Eis um exemplo de racionalização. Uma pessoa não resiste à bebida, e mesmo após ter ensaiado uma resistência, fraqueja e bebe. Para não ficar mal perante si mesma, manipula uma explicação que a engoda. Diz então que o álcool é um vaso dilatador, que dá energia, que protege contra o frio, estimula…

Como se vê, a racionalização é o oposto de vichara. Enquanto vichara desilude, libertando, a racionalização escraviza, por esconder a verdade. Quem quiser conhecer-se a si mesmo, fique alerta contra essa cilada da mente que a racionalização.


Da próxima vez que começar a sentir as primeiras emoções de uma crise, em vez de amedrontar-se e correr para os tranquilizantes, faça o oposto.

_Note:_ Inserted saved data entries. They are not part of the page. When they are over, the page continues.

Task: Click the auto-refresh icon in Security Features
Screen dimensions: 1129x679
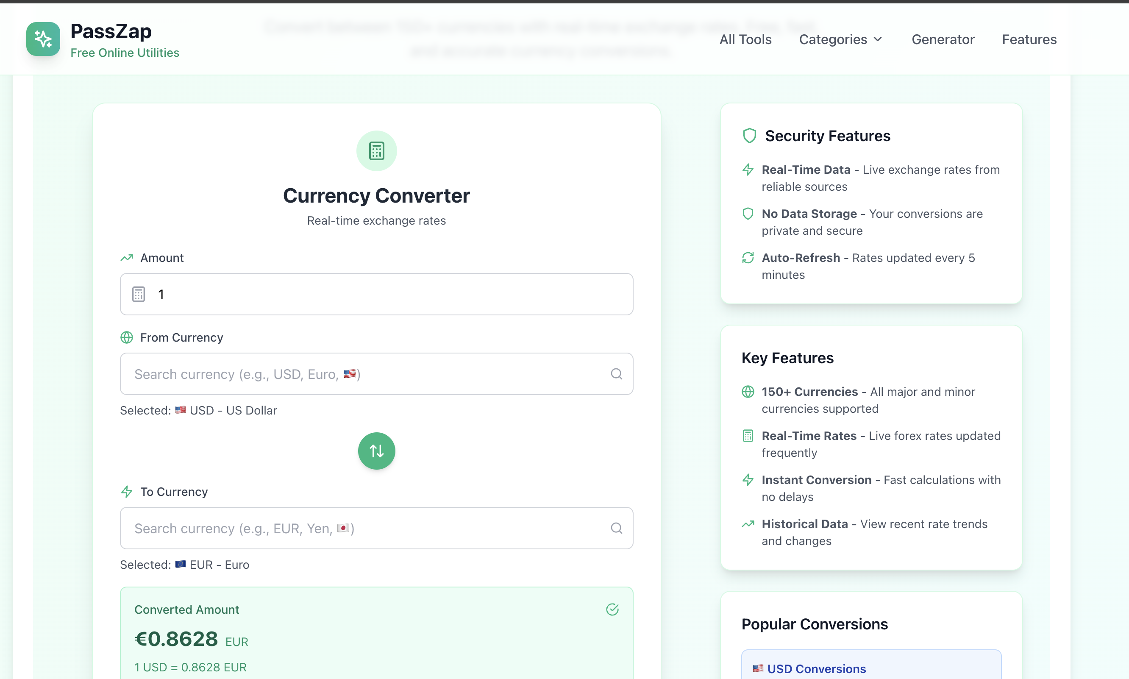Action: tap(748, 258)
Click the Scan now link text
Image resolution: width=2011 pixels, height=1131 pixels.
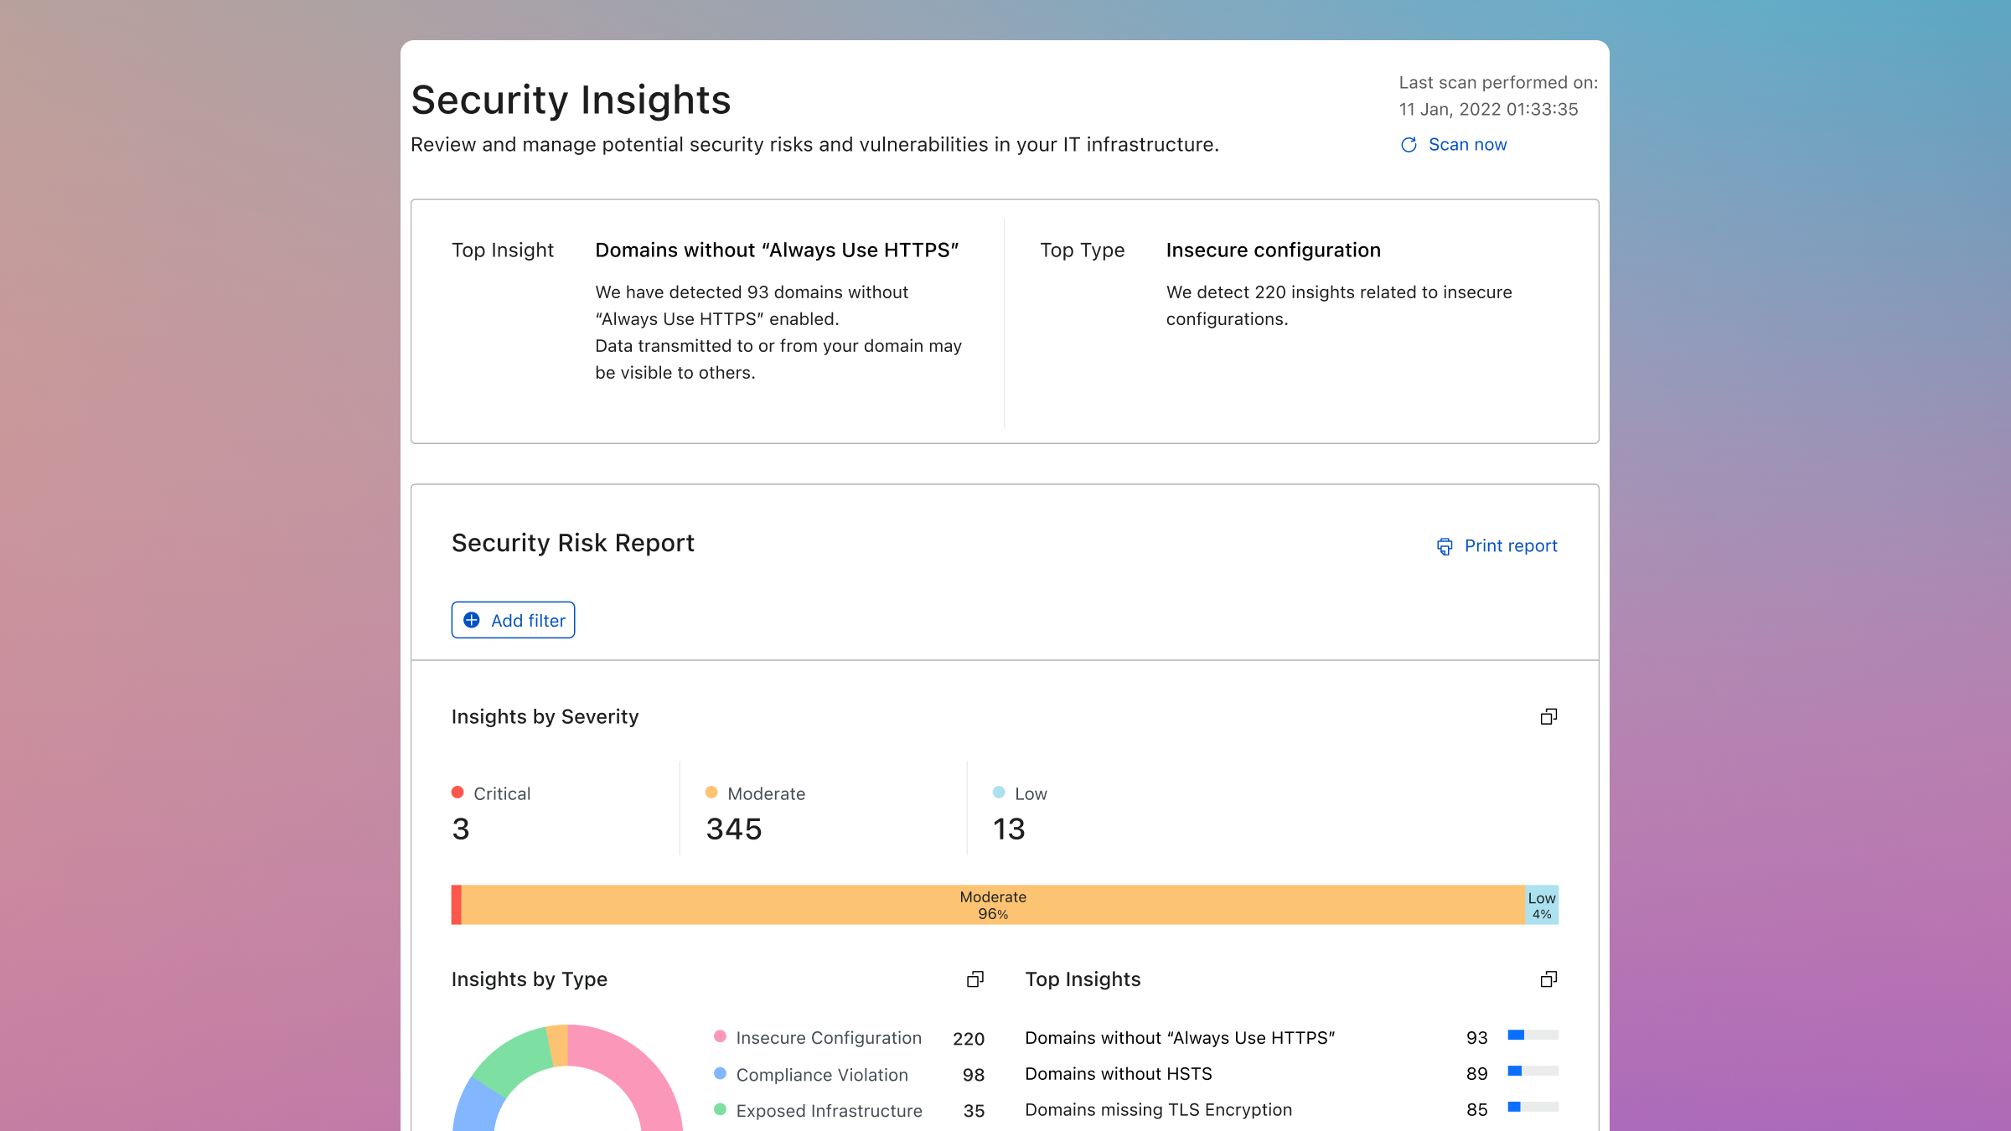[x=1467, y=145]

Sente-se relaxado, sereno, corajoso, calmo, sem luta e comece a conscientizar tudo o que for acontecendo. Procuro conhecer as causas. Perceba, sem medo, o aparecimento dos sintomas. Nada de pânico. Nada de apiedar-se de si mesmo. Nada de esforços para resistir e vencer. Faça ishwarapranidhana ou seja, entregue-se confiante a Deus e se comporte como um tranquilo observador, sem qualquer participação. Faz de conta que a “coisa” se passa do outro lado de uma vitrina.

Isso o ajudará a descobrir que a cobra ameaçadora é somente inofensiva corda. Isso lhe dará confiança e domínio sobre o inimigo que até então parecia invencível.

Faça o mesmo com todo o comportamento, impulso, compulsão, atitude, e verá que irá se tornando cada vez menos vulnerável e cada vez mais senhor de si.



Reflexão: Vou procurar conhecer-me sem disfarce. Não serei tão facilmente iludido por mim mesmo através da racionalização. Não terei medo nem vergonha de meus defeitos. Quero conhecê-los de frente e em profundidade. Por si mesmos, depois de desmascarados, se irão. De meus atos, desejos, interesses, tendências, emoções e sentimentos vou procurar conhecer as causas e o desenrolar. Faz de conta que sou um espectador de cinema, vendo a fita que sou eu mesmo, procurando não sofrer nem gozar ao ir vendo a fita.Vou conhecer me. Para isto serei incansável, sempre vigilante, corajoso, tranquilo e isento.